Keith Windshuttle has a few dodgy self-defences – one being that Quadrant is not a science journal – and it should not be incumbent on him to check scientific arguments. In which case why does he publish diatribes on the science of climate change?

The main difference I can see between the Sokal hoax and the Quadrant hoax is that in the Sokal hoax the hoax came from the left – and its goal was to remove the vacuous end of the left so that there can be rational debate. Sokal is an old lefty who even taught physics in Nicaragua. The Quadrant hoax came from the left with the goal of exposing the right as vacuous. (PJ O’Rourke – we need a clever right wing hoaxer!)

This is a chance (another one) for the right to clean up its act – and remove the vacuous elements of the right and improving discourse for everyone. Just as Sokal’s hoax improved the quality of left-leaning debate by discrediting anti-enlightenment stupidity – can the right take up the challenge of cleaning itself up?

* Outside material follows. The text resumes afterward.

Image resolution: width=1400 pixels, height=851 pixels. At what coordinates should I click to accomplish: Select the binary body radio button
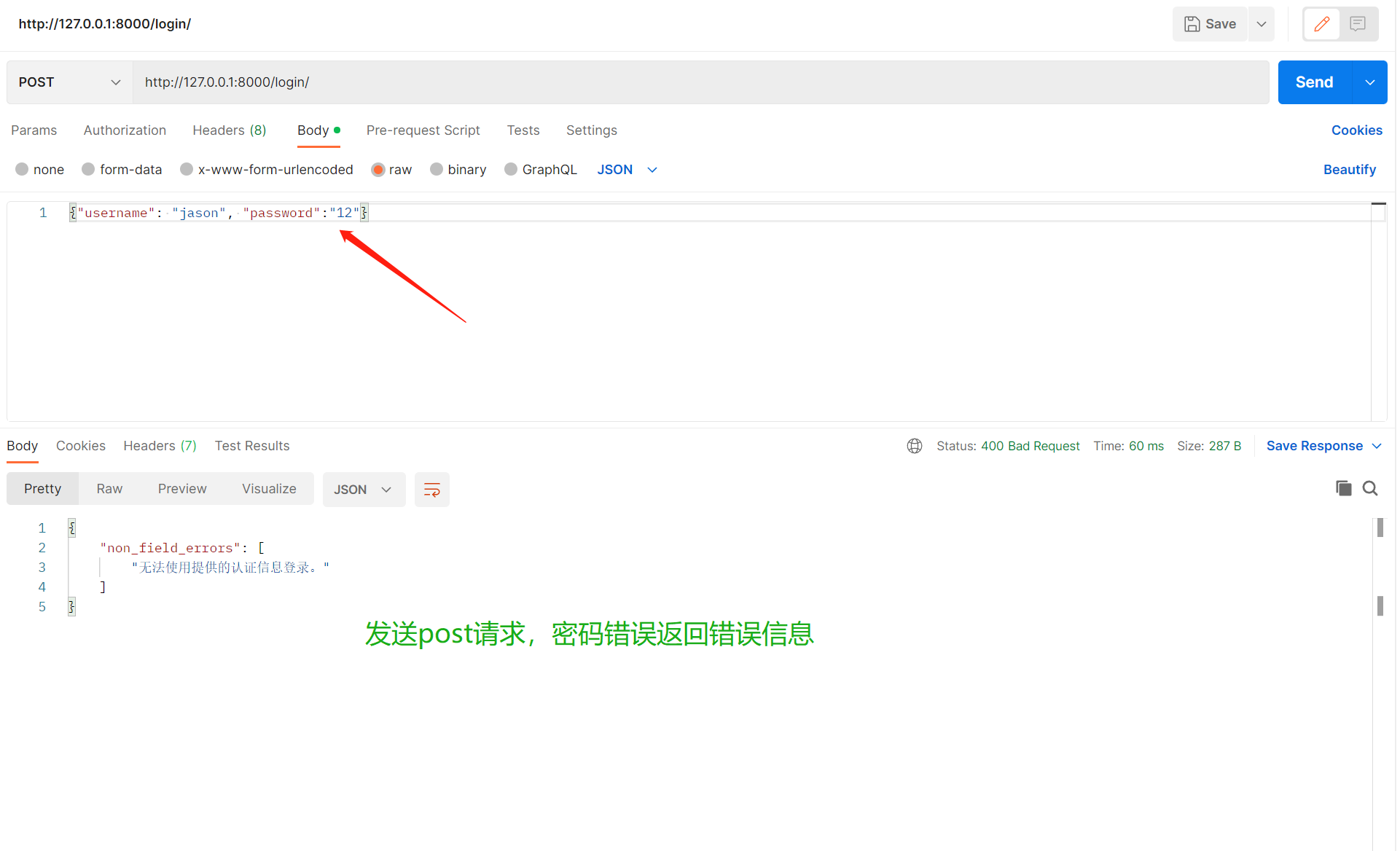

In Australia a first step would be to sack Windshuttle from the editor’s position at Quadrant. But who to replace him with? Surely the right in the Western world still contains sufficient quality conservative intellect. Or maybe the Bush/Howard era has shattered too many...

Sensible conservatives who still think the enlightenment was a good idea – your time has come…

Please.



Finally, I want to add one simple point: The fact that people can be fooled helps the skeptic, not the naive realist. It shows that things are often not what they seem. But how do we know that? What if a hoax turned out to be true? What would that prove? Is the hoax then determined by the intent of the author? Namely, to say something false but seemingly true. Or was there never any hoax at all?